Другой бредит стройками коммунизма в далекой и романтической Сибири, тоже получая за это сто очков вперед, однако существует в фильме лишь в виде телефонного голоса, как некий призрак. Ни тот ни другой не вызывали у меня ни зависти, ни желания последовать их примеру. Война кончилась, Сибирь полна гнусом – и реальным, и метафорическим, участие в строительстве Братской ГЭС чревато потерей московской прописки и отсутствием ватерклозетов, что бы ни писал об этом в рифму Евгений Александрович Евтушенко.
Воздержимся, однако, от того, чтобы всуе поносить советскую власть, то есть подпадать под статью 190-3 Уголовного кодекса, предусматривающую несуровое, но весомое наказание за распространение заведомо ложных измышлений, порочащих советский строй.
Беспокойство и охота к перемене мест свойственны любой стране и эпохе.
Имеют ли они отношение к гармонии, к смыслу жизни, к поэзии?
Опасаюсь, что ответ если и не отрицателен, то неоднозначен.

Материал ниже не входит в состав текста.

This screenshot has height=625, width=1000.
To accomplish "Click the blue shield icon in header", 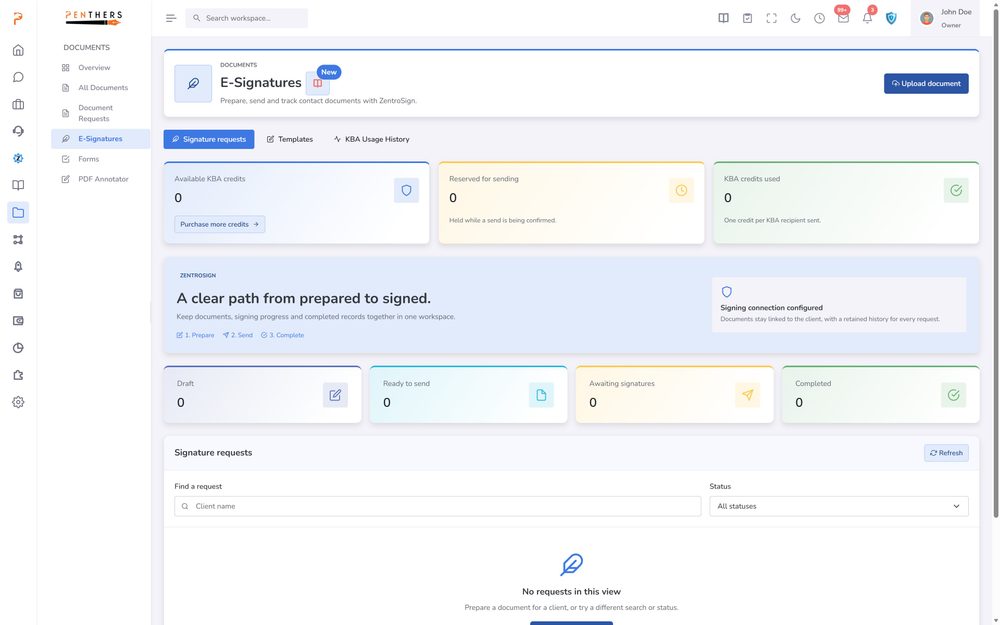I will tap(891, 18).
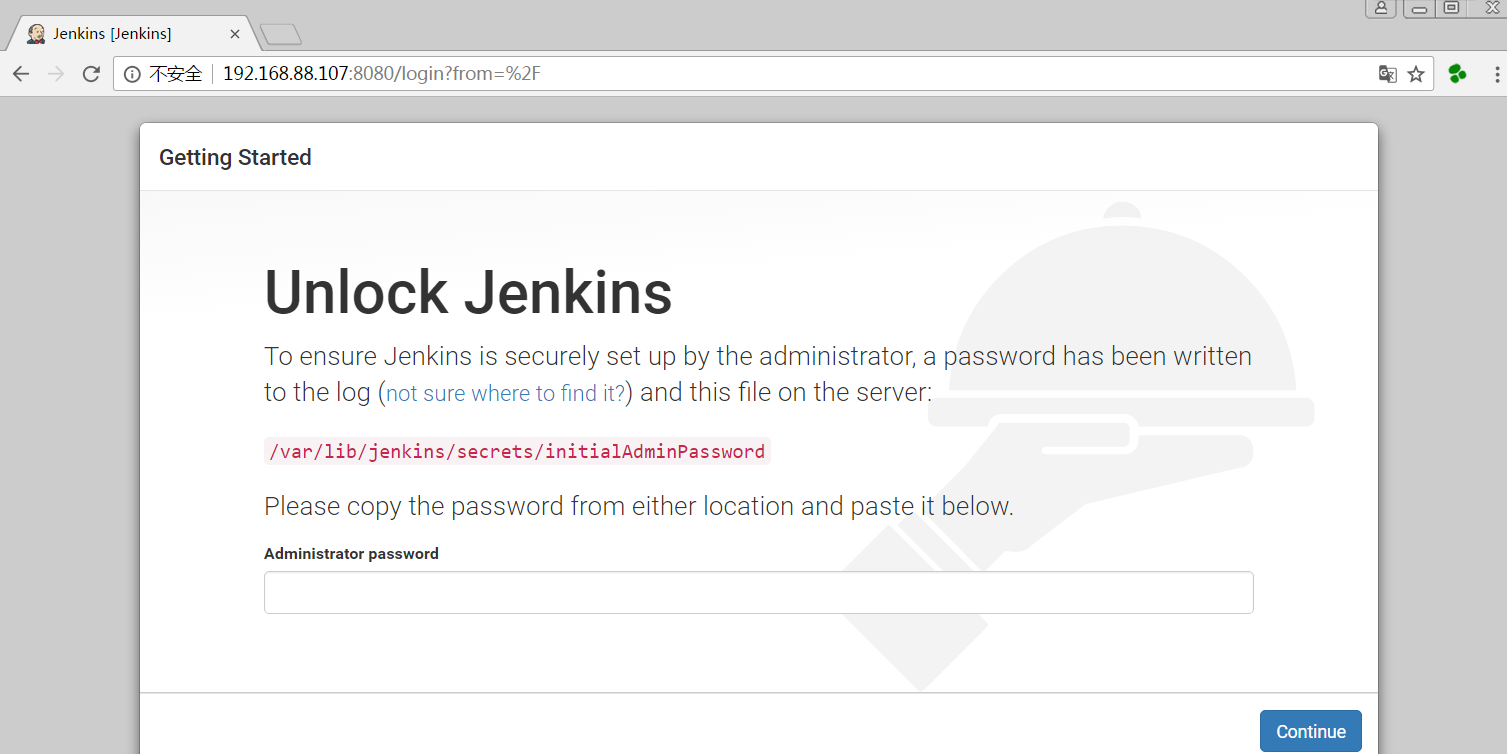Click the user profile icon
1507x754 pixels.
1381,8
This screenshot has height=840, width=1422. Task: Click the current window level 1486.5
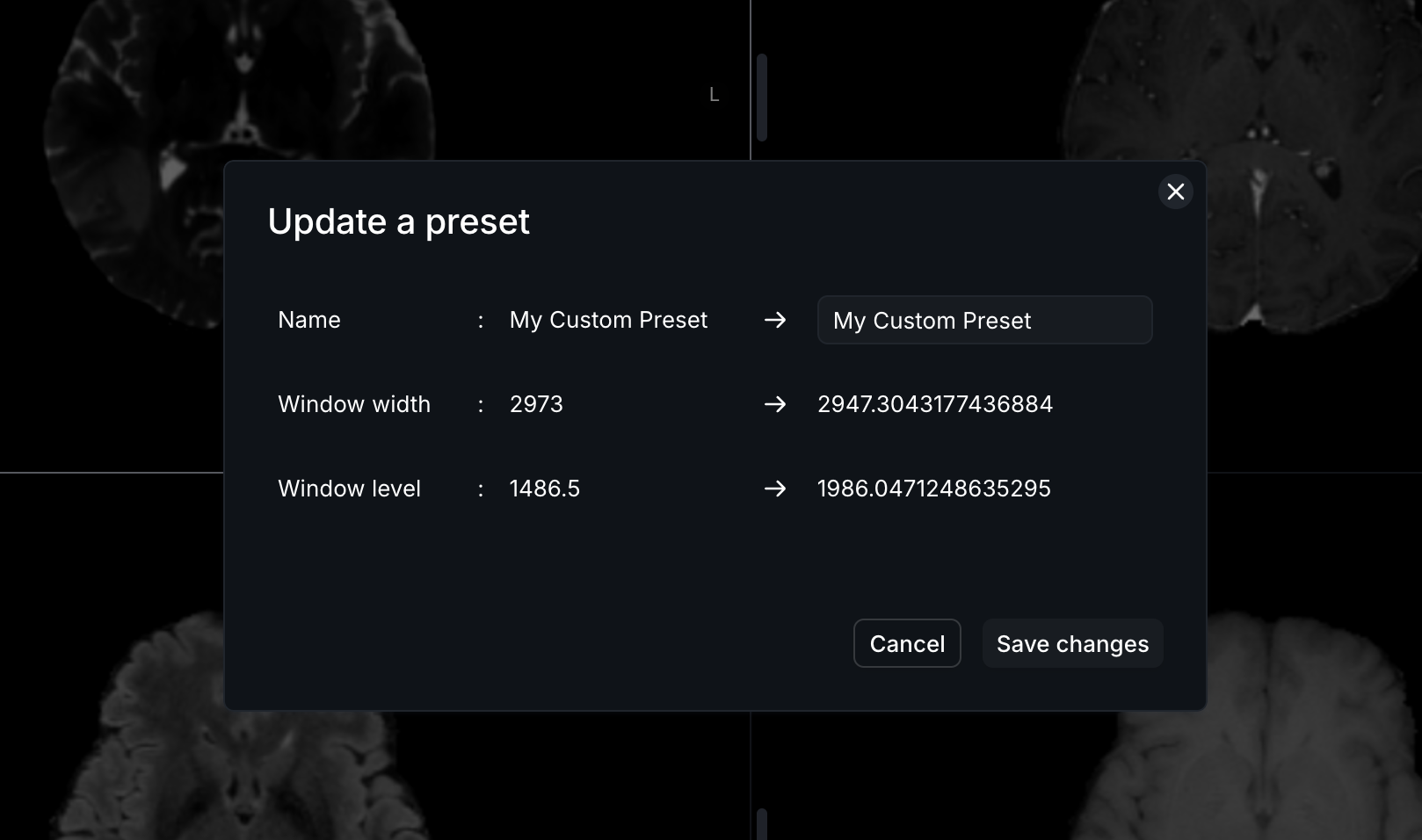coord(545,489)
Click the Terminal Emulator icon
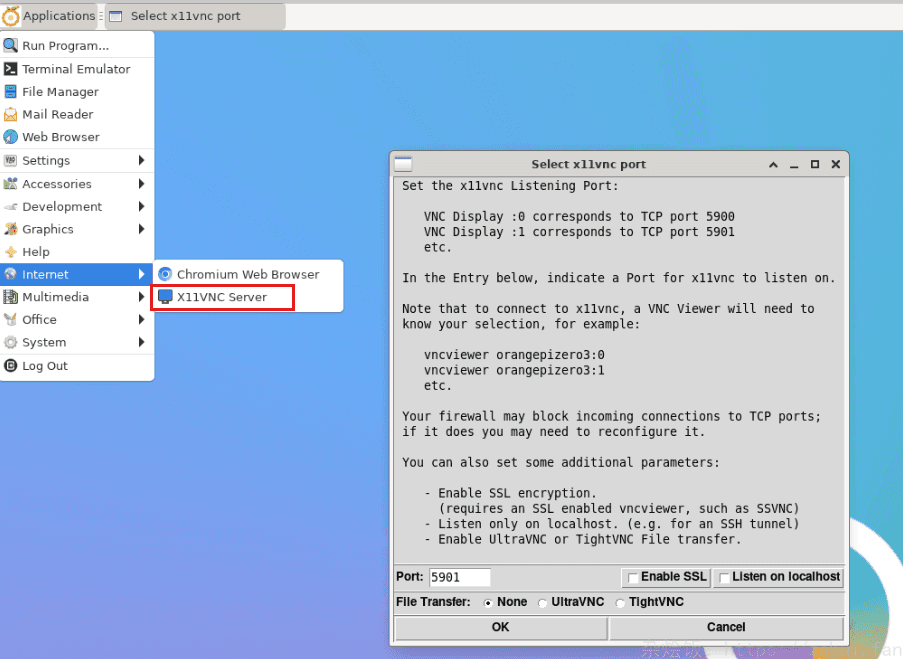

Бальмонт воодушевленно участвовал в революции 1905 года, объездил самые небывалые страны, пережил всероссийскую славу и эмигрантское забвение – однако остался Бальмонтом. Гумилев, самая экзотическая и благородная фигура русской поэзии, остался любимым поэтом тринадцатилетних. Поколения, родившиеся с 1920 по 1940 год и прожившие мучительно трудную жизнь, кажется, так и не дали нам ни одного безусловного поэтического гения.
Нет, истинная жизнь поэта, пожалуй, разворачивается в другом измерении. Страна и история могут погубить его, могут задушить его талант – но связь между общественными потрясениями и становлением поэтического гения если и существует, то опосредованно. Господь и без того осудил нас не только на радости, но и на муки – зачем же добавлять к ним мучения рукотворные? Вольно было Мандельштаму: «Часто пишется – казнь, а читается правильно – песнь…»

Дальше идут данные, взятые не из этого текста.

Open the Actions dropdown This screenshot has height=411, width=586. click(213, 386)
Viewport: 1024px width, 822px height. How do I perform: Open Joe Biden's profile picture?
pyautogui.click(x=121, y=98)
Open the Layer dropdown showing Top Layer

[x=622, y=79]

«Кто знает, – с горечью говорила его вдова, – может быть, без этих нечеловеческих страданий Осип писал бы еще лучше…» (Не ручаюсь за точность.)
Короче, не благодаря, а вопреки. И когда я утверждаю это, мне удовлетворенно кивает тень Варлама Шаламова, говорившего о том же с бесспорной убедительностью страстотерпца.
И действительно, одна из самых пронзительных книг Библии, книга Экклезиаста, написана обладателем всех богатств, в то время представимых.